Greetings from Los Angeles.
I guess I should start by saying my name is Joseph and I am 26 years old, pleasure to meet you all.
As long as I can remember I've always loved dreadlocks, even as a child seeing them made me feel happy and I never knew why.
I have almost always had long hair, I remember when I was maybe 8 years old I had it all shaved off. I cried for hours I felt like I lost a piece of myself.
When I was in middle school I had some friends that where African, I was one of the few Caucasian children at my school. One day I had told them I loved dreadlocks and wanted to get them one day. Thats about where our friendship ended, apparently since I was white I wasnt allowed to have them in their eyes. For a long time after that experience it haunted me. That was until I learned that its not only African culture, but human culture.
For many years I always assumed with my blonde hair it just wouldnt look good until one day I saw a man with gorgeous blonde dreads.
I told myself that night that one day I would dread my hair that was almost 10 years ago. What has been a burden on me has been work and family.
My mother pushes me to do everything I want that makes me happy but my father is not quite as lenient. However its time to make myself happy, not him anymore.
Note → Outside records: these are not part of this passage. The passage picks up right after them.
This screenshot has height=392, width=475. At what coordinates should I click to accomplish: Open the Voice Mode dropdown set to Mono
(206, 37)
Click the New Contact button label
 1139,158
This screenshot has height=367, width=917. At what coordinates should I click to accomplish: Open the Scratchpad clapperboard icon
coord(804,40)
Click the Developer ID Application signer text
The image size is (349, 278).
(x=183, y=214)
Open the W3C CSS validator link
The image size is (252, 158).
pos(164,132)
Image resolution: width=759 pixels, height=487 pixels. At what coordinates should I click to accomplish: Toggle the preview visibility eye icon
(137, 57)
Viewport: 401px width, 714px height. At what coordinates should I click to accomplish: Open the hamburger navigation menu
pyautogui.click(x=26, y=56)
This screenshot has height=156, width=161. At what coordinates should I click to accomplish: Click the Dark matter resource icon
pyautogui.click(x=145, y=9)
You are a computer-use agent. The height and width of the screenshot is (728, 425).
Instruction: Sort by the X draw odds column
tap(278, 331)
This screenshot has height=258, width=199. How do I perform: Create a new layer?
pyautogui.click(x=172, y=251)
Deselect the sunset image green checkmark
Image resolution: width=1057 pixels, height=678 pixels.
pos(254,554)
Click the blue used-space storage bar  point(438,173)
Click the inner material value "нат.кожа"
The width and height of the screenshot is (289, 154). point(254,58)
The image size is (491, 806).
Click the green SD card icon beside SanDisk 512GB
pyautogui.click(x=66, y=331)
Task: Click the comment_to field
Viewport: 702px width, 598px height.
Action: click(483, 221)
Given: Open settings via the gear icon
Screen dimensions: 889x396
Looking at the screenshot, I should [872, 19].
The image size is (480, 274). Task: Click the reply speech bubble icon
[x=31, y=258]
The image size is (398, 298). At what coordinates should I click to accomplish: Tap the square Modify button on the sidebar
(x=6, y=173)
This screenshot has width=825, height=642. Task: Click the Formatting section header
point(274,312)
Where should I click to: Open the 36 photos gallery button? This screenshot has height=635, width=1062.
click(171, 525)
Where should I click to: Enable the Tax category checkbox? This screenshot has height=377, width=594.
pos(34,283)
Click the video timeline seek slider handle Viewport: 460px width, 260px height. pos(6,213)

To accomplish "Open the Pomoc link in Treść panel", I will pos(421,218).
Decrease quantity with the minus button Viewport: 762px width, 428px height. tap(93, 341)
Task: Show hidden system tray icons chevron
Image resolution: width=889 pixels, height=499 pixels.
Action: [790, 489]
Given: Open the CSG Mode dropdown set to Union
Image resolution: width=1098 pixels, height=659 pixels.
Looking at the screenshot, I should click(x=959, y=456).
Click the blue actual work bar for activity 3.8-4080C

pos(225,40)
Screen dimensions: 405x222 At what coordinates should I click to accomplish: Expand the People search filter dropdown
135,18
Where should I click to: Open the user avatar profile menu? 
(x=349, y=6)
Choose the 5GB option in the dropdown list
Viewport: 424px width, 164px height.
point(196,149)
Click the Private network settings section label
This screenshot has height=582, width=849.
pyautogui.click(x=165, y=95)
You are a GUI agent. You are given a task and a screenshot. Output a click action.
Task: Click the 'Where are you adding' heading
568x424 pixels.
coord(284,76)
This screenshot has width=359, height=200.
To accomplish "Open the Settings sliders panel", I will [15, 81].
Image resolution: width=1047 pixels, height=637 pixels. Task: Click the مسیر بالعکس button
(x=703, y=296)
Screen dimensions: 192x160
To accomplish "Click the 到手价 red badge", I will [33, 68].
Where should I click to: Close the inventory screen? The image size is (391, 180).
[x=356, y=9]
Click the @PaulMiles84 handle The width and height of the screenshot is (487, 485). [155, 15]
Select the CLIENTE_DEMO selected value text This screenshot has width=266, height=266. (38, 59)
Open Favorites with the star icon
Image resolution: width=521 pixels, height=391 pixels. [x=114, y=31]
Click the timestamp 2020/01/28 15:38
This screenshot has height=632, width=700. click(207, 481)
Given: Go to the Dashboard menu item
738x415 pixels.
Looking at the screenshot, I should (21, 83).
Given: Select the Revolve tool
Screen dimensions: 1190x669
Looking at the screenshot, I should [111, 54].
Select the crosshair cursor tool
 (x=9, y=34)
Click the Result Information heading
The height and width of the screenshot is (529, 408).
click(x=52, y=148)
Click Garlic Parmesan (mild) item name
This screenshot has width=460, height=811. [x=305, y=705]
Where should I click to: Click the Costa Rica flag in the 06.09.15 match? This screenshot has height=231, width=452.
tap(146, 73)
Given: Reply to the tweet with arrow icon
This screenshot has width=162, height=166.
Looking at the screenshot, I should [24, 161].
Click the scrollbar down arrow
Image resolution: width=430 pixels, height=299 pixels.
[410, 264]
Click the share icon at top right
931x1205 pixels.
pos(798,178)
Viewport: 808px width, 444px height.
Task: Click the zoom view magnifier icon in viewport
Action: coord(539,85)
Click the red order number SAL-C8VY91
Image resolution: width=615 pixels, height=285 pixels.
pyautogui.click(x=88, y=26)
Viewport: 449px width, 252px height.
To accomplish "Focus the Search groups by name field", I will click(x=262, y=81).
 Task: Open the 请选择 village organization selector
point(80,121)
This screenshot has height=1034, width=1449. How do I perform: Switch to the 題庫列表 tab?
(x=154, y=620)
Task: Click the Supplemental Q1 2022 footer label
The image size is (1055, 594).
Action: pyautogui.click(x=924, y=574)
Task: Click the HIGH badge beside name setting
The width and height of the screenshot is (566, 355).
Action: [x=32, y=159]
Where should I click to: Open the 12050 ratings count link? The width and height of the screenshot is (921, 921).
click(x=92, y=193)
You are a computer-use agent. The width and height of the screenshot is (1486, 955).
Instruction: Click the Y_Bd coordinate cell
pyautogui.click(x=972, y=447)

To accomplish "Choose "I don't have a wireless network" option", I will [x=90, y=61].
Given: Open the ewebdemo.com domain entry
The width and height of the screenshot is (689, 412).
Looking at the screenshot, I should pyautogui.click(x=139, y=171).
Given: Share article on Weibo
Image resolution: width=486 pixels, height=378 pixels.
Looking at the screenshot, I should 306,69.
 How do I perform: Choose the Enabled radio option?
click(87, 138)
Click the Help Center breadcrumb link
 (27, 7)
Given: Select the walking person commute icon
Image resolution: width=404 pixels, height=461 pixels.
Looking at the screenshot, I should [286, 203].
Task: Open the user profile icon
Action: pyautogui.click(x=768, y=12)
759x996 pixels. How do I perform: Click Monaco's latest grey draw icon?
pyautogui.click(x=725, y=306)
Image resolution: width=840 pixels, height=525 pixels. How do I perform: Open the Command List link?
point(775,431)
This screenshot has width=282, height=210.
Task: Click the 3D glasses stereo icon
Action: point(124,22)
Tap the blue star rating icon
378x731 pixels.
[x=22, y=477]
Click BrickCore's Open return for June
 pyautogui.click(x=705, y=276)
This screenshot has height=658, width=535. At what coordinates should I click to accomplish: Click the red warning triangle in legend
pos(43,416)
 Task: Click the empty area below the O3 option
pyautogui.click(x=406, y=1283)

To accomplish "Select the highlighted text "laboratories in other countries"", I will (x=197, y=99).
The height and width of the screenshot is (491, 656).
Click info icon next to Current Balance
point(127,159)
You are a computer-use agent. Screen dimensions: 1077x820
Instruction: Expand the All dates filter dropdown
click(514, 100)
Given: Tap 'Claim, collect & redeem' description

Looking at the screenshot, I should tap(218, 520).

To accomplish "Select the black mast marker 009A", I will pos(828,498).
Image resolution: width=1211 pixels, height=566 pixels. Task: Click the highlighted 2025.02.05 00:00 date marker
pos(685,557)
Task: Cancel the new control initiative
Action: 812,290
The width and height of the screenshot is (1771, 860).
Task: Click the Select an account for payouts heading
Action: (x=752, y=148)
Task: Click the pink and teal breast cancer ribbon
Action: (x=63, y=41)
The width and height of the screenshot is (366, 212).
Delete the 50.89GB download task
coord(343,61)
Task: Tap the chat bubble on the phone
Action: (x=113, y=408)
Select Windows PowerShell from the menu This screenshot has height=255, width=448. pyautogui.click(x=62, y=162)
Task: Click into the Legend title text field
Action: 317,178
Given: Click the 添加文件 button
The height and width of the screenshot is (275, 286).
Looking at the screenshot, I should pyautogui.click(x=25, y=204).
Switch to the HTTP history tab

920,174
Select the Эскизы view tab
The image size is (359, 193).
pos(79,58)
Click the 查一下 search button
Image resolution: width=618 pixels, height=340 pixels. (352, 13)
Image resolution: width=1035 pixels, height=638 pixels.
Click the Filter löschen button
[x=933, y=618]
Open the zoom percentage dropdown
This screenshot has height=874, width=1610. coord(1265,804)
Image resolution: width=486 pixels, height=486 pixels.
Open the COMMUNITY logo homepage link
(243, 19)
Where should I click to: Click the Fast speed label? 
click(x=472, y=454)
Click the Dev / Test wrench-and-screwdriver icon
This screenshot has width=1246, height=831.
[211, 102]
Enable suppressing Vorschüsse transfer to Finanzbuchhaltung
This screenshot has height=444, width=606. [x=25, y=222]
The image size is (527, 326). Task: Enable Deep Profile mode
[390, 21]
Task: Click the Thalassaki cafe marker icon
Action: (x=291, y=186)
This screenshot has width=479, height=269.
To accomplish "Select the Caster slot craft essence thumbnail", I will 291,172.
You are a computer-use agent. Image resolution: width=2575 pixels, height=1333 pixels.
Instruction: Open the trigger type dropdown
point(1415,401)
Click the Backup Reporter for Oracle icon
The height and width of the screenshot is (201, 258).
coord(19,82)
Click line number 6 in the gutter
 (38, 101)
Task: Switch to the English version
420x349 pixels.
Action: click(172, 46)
As it stands my hair is very long, about down to my shoulder blades. After reading lots of stuff via this site I want to let it dread through neglect but I willl have problems with my job at that point. I talked to my boss and she doesnt care if I have dreadlocks, nor does she care if my hair is long and taken well care of like it is now. The one problem she has it that its going to look nappy for 6 months to a year, that was kind of the deal breaker. What would be the best method in my case? Is it viable for me to just backcomb? If I had more money saved I would quit now, Id like to just travel but I dont have enough money saved yet. Just under 1/2 way there. I really want to start them and have time for them to mature over the next year or two before I start to travel.